35.1 Introduction

Emerging ultrasound elasticity imaging techniques have been of great interest as an adjunct to breast sonography to improve its sensitivity and specificity for diagnosis of breast cancer. Among elasticity imaging methods, shear wave elastography has gained much attention in recent years as a new imaging modality for differentiation of breast masses. This chapter focuses on applications of shear wave elastography techniques, more specifically comb‐push ultrasound shear elastography (CUSE) in breast imaging. In addition, we will present the results of in vivo results of breast CUSE. Future developments and potential impact of CUSE in breast imaging are also discussed.

35.2 Background

Today, breast cancer remains a major health problem among women around the world. Breast cancer is the leading cause of cancer death in women aged 20 to 59 years and second to lung cancer in women 60 and older. According to the American Cancer Society in 2015, over 231 000 new cases of invasive breast cancer are expected to occur in one year alone, accounting for 29% of all new cancer cases among American women. There is a probability that 1 in 8 women are at risk of developing invasive breast cancer in their lifetime [1]. This data is shown in Table 35.1.

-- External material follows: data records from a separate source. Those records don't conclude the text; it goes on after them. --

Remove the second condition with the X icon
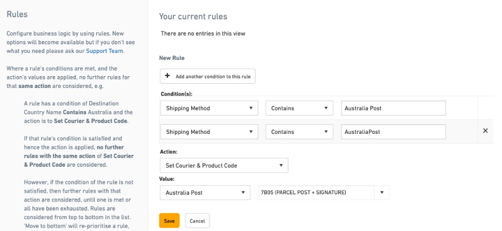 tap(485, 131)
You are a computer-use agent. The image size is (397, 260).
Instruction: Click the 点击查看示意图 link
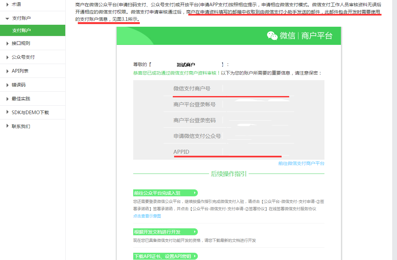[147, 216]
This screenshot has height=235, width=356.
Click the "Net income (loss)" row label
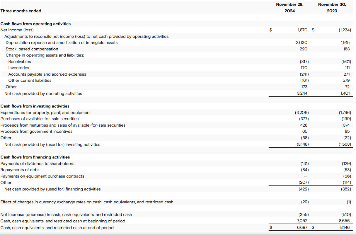(x=17, y=30)
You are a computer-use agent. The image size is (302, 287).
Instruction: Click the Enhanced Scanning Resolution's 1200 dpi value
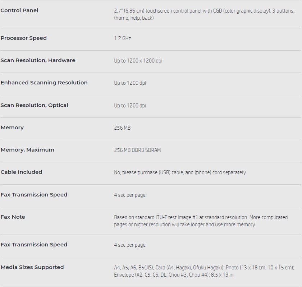coord(130,83)
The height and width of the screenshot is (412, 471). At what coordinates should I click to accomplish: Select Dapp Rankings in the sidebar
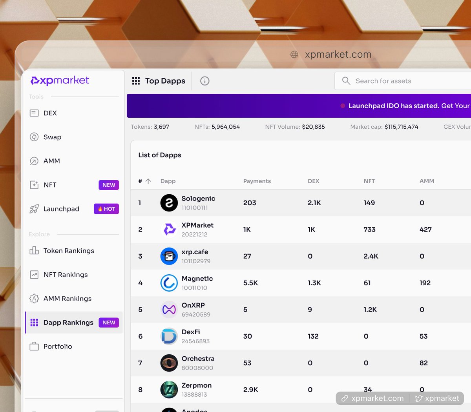click(68, 323)
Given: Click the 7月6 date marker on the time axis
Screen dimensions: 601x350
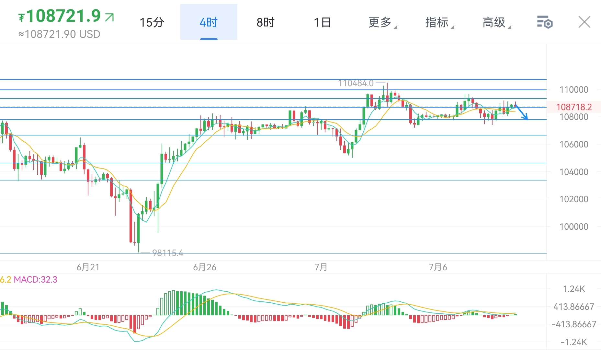Looking at the screenshot, I should tap(438, 267).
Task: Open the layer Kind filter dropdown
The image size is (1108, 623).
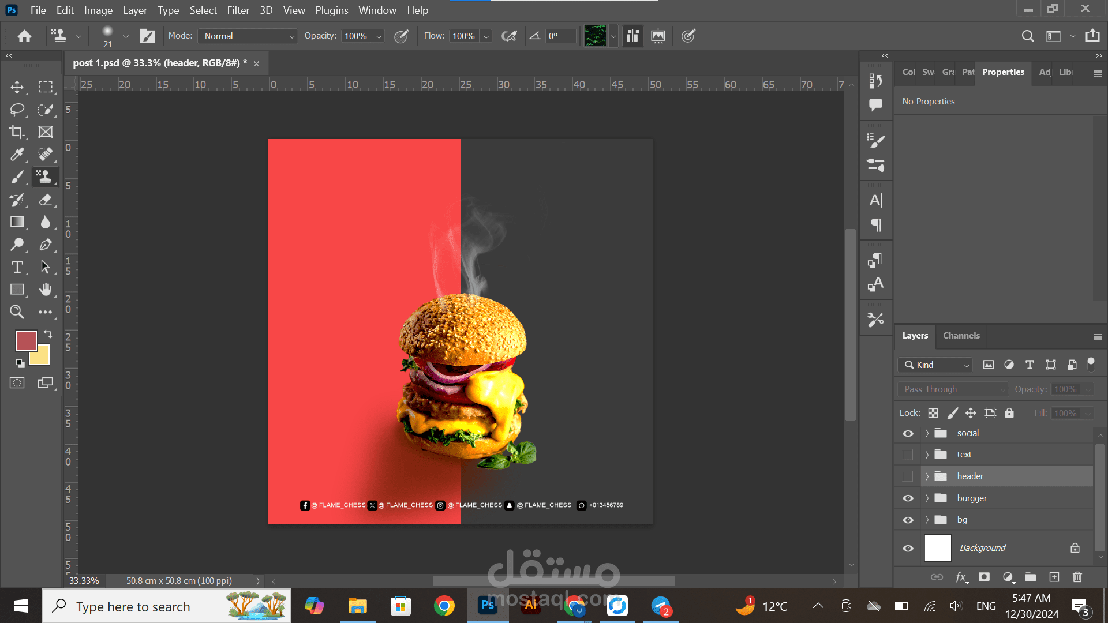Action: pos(935,365)
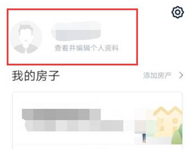The height and width of the screenshot is (150, 192).
Task: Open 查看并编辑个人资料 profile link
Action: point(87,48)
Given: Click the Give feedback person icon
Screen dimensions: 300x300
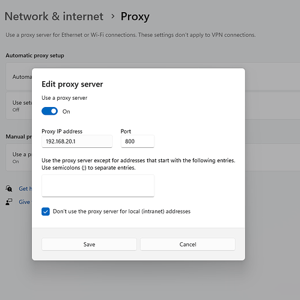Looking at the screenshot, I should (9, 202).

Manual breast examination is the oldest, simplest, yet effective, method for detection of breast masses, because the stiffness of breast tumors is significantly different from surrounding tissue. However, it has limited value in detecting deep and small masses.

Current imaging methods, e.g., mammography and ultrasound, carry low specificity rates that lead to a great number of unnecessary (i.e. benign) biopsies. According to the American College of Radiology Imaging Network (ACRIN), in women with dense breasts, using combined whole‐breast screening, ultrasound (US), and mammography yielded a sensitivity of 77.5% versus 50% for mammography or ultrasound alone. However, the increased sensitivity in combined use of US and mammography is associated with a substantial increase in the number of false‐positive cases [2]. Thus, due to low specificity of current imaging modalities, women encounter a high number of unnecessary follow‐up examinations and procedures. Only 20% to 40% of breast biopsies are cancerous [3, 4]. Thus, the rate of false‐positive cases seems to be common with current imaging tools. Consequently, the number of unnecessary benign breast biopsies that are performed annually in the US approaches 1 million cases, with an associated cost of an excision breast biopsy of $2400 per case [5]. Thus, the cost of potentially unwarranted biopsies is around $2 billion annually, which contributes substantially to US healthcare spending [5, 6]. Furthermore, women who undergo biopsy for benign disease experience great emotional distress and morbidity [7].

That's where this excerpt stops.